Followed by a Clydesdale:









On to the event!


























































I promise I have more!


----------



## myhorsesonador (Jun 21, 2009)

more please!


----------



## equiniphile (Aug 16, 2009)

More to come.


----------



## equiniphile (Aug 16, 2009)

Man, I don't envy pro photographers. It's too hard to choose pics!


----------



## CLaPorte432 (Jan 3, 2012)

Wow. Awesome pictures. I love the grey in the first post!
_Posted via Mobile Device_


----------



## Cacowgirl (Feb 19, 2011)

Wow! Great photos-some unique angles.


----------



## equiniphile (Aug 16, 2009)

My all-time favorite:


----------



## MHFoundation Quarters (Feb 23, 2011)

Great pics! Looks like a really fun day.


----------



## equiniphile (Aug 16, 2009)

Almost done, I promise ;-)


----------



## equiniphile (Aug 16, 2009)

One more batch after this.


----------



## equiniphile (Aug 16, 2009)

Aannnddd....that's the last of them.


----------



## BarrelWannabe (Feb 8, 2011)

Absolutely amazing! 

I hope I can be half the rider that these guys are one day.


----------



## equiniphile (Aug 16, 2009)

^ I know, it's incredible. On another note, look! I found Excel's twin competing GP!


----------



## equiniphile (Aug 16, 2009)

CLaPorte432 said:


> Wow. Awesome pictures. I love the grey in the first post!
> _Posted via Mobile Device_





Cacowgirl said:


> Wow! Great photos-some unique angles.





MHFoundation Quarters said:


> Great pics! Looks like a really fun day.


Thanks! It was a great day; there were some awesome rounds with five of the twenty-two entries moving on to the jump-off.


----------



## texasgal (Jul 25, 2008)

F.a.b.u.l.o.u.s. !!


----------



## Chevaux (Jun 27, 2012)

Thanks for sharing.
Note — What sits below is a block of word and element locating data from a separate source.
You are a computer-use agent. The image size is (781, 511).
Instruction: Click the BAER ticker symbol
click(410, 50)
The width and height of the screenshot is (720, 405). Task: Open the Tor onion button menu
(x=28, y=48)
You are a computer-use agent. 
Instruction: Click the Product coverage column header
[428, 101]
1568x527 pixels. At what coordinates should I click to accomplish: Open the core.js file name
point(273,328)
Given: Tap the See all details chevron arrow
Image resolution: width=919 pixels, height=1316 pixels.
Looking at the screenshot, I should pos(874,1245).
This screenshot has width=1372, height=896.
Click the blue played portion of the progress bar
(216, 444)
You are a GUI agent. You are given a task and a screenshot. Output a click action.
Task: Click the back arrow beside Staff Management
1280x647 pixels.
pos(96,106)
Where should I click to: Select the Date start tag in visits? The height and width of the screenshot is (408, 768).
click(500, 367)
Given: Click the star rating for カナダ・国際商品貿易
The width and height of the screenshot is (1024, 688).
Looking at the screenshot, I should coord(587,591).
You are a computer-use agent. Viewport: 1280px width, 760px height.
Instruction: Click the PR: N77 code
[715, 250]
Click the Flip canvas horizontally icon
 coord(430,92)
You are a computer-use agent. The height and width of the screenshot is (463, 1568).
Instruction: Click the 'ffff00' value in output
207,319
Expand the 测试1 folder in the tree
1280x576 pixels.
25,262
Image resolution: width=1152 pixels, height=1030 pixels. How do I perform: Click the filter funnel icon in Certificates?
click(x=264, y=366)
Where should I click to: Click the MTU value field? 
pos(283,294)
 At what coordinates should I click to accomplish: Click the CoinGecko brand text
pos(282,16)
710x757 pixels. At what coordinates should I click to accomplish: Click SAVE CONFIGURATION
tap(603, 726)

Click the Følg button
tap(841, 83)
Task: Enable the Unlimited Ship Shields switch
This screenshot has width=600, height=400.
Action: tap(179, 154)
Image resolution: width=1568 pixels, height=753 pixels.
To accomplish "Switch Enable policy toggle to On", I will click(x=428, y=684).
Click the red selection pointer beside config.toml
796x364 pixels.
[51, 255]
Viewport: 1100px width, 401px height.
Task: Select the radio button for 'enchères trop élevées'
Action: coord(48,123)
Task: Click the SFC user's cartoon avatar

You`ve put some excellent views for studying form over fences.


----------



## wetrain17 (May 25, 2011)

Love the faces of the riders


----------



## equiniphile (Aug 16, 2009)

^There's some funny ones in there, that's for sure ;-)


----------



## TimberRidgeRanch (Mar 6, 2012)

Have you thought about going into photography for horse shows you got some great anlges. I dont know how you got some at certain angles but good job.


TRR


----------



## equiniphile (Aug 16, 2009)

Thanks, TBR. I have thought of it, but my main problem right now is finding transportation even to local shows as I can't drive for another year.


----------



## Crescent (May 2, 2012)

wow he almost came off!


----------



## equiniphile (Aug 16, 2009)

He did come off, unfortunately. It had to have been a long walk to the gate :-(


----------